# Some Help/Advice On This Ulysee Nardin Pw



## Watch-nut (Oct 31, 2009)

So the story goes a little like this......

A little while back i aquired a box of what was mainly Rolex parts/cases as i am in the process of a Sub 5512 project so it was not exactly a cheap box of bits, in that said box of bits was a Ulysse Nardin pocket watch that has been converted in to a wristwatch, the movement is Nardin and the case is correctly stamped.

It is a lovely thing, needs to be regulated as it runs but now and again stops, it comes up at around 48mm in diameter but is not something i would use or wear and i dont know what to do with it, i have no clue what it is worth and could do with some advice.

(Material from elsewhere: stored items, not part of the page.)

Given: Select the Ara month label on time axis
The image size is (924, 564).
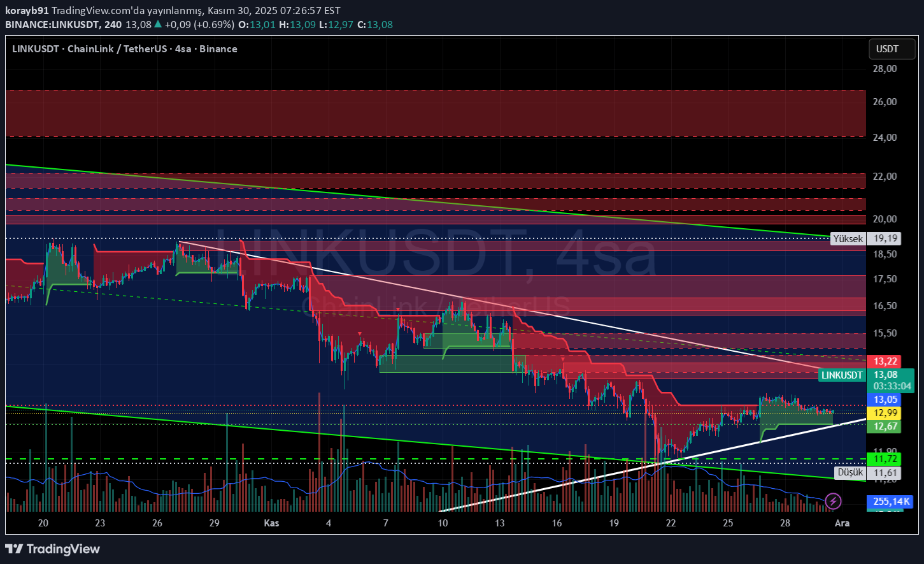Looking at the screenshot, I should click(x=842, y=523).
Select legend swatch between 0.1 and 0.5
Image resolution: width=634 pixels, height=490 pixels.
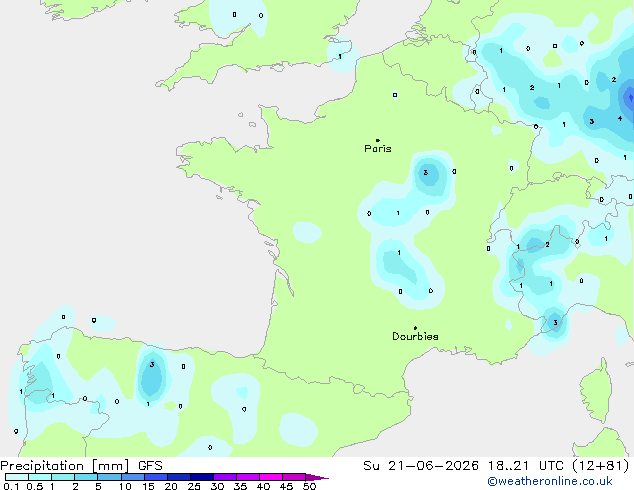[17, 477]
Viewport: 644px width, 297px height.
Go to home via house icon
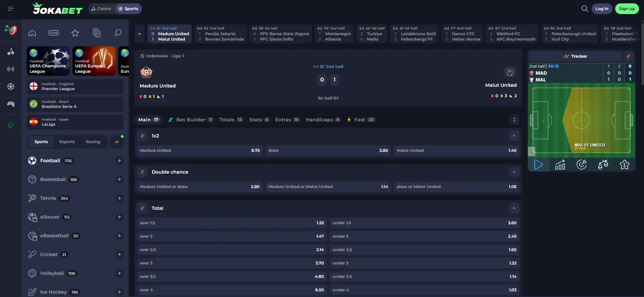point(32,33)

Cosmetically the condition is really very good.

what do you think? any advice welcome

Dave


----------



## Watch-nut (Oct 31, 2009)

Anyone know anything at all about these?

Regards

Dave


----------



## besspeg (Jul 29, 2010)

Watch-nut said:


> Anyone know anything at all about these?
> 
> Regards
> 
> Dave


HOW BIG IS THE WATCH ?


----------



## Watch-nut (Oct 31, 2009)

besspeg said:


> Watch-nut said:
> 
> 
> > Anyone know anything at all about these?
> ...


It is around 48mm


----------